1. The problem statement, all variables and given/known data
guys ,it says that whats wrong with following proof ? lets see if x=y ,then

x2=xy
x2-y2=xy-y2
(x+y)(x-y)=y(x-y)
x+y=y
2y=y
2=1
2. Relevant equations

3. The attempt at a solution
we know that if ax=ay x=y only and if only a is not zero ,but how to say this in "proof" language ? sory if look stupid ..im just kid in math ..hehe ,thanx

2. Jun 20, 2009

### Cyosis

This is where it goes wrong. Tell me how do you go from the first to the second step, then tell me what x-y is.

3. Jun 20, 2009

### Mentallic

This is satisfactory:

$$ax=ay$$

$$x=y , a\neq 0$$

This step is where your problem occurred. Since you restricted the algebra to y=x, you cannot do this step because it is dividing by 0.

4. Jun 20, 2009

### Pengwuino

Well there's a problem with the proof. The third line (x-y), we know that is 0 so you have 0 = 0 immediately.

5. Jun 29, 2009

### dianzz

thanx man ..sorry if im not reply immediatly ..but for me the conclusion there is a restriction in algebra,right ?? ..how can the manipulation allow that ..

6. Jun 29, 2009

### Staff: Mentor

To go from the first equation to the second, you divide both sides of the first equation by x - y.
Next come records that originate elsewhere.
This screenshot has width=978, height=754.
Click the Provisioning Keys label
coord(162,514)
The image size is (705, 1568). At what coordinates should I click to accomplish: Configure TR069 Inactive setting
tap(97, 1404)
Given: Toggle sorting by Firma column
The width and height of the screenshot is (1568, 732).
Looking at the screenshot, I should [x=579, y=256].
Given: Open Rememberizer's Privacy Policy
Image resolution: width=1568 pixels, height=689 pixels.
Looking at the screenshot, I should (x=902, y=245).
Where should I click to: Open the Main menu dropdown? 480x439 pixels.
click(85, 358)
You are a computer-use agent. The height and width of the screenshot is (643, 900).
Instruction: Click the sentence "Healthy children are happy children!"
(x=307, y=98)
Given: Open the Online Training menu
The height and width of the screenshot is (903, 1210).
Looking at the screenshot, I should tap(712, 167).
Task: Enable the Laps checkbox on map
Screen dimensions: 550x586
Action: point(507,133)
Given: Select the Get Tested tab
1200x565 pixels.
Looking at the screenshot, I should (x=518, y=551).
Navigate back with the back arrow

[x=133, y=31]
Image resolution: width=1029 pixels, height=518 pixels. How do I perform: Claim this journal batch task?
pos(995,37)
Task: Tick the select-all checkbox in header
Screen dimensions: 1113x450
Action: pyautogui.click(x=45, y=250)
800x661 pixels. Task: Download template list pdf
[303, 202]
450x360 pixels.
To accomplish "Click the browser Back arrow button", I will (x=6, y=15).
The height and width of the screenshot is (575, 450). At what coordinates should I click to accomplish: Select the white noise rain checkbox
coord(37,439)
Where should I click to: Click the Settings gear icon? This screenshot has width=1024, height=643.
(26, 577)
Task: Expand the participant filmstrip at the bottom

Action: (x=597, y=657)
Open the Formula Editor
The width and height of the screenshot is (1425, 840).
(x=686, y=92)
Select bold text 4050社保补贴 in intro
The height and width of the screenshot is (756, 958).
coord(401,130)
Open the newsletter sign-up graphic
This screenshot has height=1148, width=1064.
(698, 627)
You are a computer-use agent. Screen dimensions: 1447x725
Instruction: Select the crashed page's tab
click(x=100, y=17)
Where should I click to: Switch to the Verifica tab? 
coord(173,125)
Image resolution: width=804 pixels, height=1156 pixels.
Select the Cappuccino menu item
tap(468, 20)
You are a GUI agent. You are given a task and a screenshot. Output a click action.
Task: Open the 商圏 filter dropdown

This is not allowed, because x - y = 0, by assumption ("Let x = y"). You cannot divide by zero. Period.

7. Jun 29, 2009

### dianzz

its very clear right now ..biG thanx all of u

8. Jun 30, 2009

### Дьявол

You should tried like:
(x+y)(x-y)=y(x-y)

(x+y)(x-y)-y(x-y)=0

(x-y)(x+y-y)=0

(x-y)x=0

So x=0 or x-y=0

9. Jun 30, 2009

### Staff: Mentor

This is one of a number of fallacious "proofs" that end in some obviously false conclusion. All of them have one or more steps that are not allowed (like division by zero) that make the erroneous conclusion seem valid. Other examples I've seen use integration or differentiation to arrive at a similar conclusion.